Cuando uno mete la bota en arenas movedizas es bastante desagradable. Pero no tan desagradable como meter también la otra bota y darse cuenta de cómo ambas desaparecen absorbidas por la tierra. Casiapenas se acababa de lanzar con todo su peso.

—La magia es más bien…

—Entonces, ¿no somos tan poderosos como los dioses? —dijo Coin.

Algunos de los magos, al fondo del grupo, empezaron a removerse inquietos.

—Bueno. Sí y no —respondió Casiapenas, metido ya hasta las rodillas.

La verdad era que los magos se ponían bastante nerviosos cuando se trataba de cosas relacionadas con los dioses. Los dioses que moraban en Cori Celesti nunca habían especificado sus opiniones sobre la magia ceremonial, por ejemplo. Lo malo era que, cuando algo no les gustaba, no se limitaban a lanzar una indirecta, así que el sentido común dictaba que era muy poco inteligente obligar a los dioses a tomar una decisión.

—Parece que no estamos muy seguros —siguió Coin.

—Mi consejo es… —empezó Casiapenas.

Coin hizo un movimiento con la mano. Los muros desaparecieron. Los magos estaban en la cima de la torre de rechicería, y todos volvieron la vista a la vez hacia el lejano pináculo de Cori Celesti, hogar de los dioses.

—Cuando ya se ha derrotado a todo el mundo, sólo queda combatir a los dioses —dijo Coin—. ¿Los habéis visto alguna vez?

Hubo un coro de negativas titubeantes.

—Os los mostraré.

* * *

—¿Te cabe otra, muchacho? —preguntó Guerra.

Deberíamos marcharnos ya —tartamudeó Peste, sin mucha convicción.

—Oh, vamos…

Bueno, una a medias. Y luego nos vamos, pero en serio.

Guerra le dio una palmada en la espalda y miró a Hambre.

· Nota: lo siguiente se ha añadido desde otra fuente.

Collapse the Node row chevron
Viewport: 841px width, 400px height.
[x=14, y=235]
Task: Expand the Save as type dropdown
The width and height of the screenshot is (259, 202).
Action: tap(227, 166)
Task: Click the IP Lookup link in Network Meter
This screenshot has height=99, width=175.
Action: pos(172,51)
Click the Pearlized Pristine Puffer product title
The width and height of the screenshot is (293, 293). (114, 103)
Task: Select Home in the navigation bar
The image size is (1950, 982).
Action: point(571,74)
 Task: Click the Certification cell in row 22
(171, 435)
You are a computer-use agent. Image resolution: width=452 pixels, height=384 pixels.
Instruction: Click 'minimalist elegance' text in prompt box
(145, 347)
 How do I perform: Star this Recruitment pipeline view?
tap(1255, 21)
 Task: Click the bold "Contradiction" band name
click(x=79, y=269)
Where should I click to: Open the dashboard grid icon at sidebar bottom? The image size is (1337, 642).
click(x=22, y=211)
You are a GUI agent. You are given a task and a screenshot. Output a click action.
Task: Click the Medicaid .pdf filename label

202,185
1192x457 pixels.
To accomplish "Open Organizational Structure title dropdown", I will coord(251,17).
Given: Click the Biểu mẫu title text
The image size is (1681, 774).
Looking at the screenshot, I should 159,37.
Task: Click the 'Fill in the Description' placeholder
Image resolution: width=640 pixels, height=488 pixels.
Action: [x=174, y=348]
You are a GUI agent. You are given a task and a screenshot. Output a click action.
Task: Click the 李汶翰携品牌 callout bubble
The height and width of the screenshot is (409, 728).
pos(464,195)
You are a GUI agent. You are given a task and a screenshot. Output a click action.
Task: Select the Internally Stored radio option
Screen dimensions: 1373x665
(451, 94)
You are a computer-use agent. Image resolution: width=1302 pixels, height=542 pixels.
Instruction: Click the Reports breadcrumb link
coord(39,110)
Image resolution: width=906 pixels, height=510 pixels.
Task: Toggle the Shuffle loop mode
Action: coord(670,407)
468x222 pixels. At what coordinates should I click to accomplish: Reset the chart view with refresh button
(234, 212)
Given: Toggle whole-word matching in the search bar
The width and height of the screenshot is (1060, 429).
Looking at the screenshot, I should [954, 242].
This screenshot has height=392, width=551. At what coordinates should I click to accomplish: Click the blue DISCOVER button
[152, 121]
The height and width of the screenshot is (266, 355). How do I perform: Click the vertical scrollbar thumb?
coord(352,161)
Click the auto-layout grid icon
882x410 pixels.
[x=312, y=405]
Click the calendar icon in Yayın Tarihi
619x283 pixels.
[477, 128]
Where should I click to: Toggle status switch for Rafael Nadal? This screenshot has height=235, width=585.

—Y pidamos también otras quince bolsas de cacahuetes —añadió.

* * *

—Oook —concluyó el bibliotecario.

—Ah —asintió Rincewind—. Así que el problema es el cayado.

—Oook.

—¿No ha intentado quitárselo nadie?

—Oook.

—¿Y qué ha pasado?

Eeek.

Rincewind gimió.

El bibliotecario había apagado su vela porque la mera presencia de la llama ponía nerviosos a los libros, pero ahora que Rincewind se había acostumbrado a la oscuridad se daba cuenta de que al fin y al cabo la torre no estaba tan oscura. El suave brillo octarino procedente de los volúmenes llenaba el interior con algo que, sin ser exactamente luz, era una negrura en la que se podía ver. De cuando en cuando, se oía el crujido de las páginas resecas.

—Así que, en resumidas cuentas, nuestra magia no puede derrotarlo, ¿verdad?

El bibliotecario lanzó un oook de asentimiento desconsolado, y siguió girando lentamente sobre su trasero.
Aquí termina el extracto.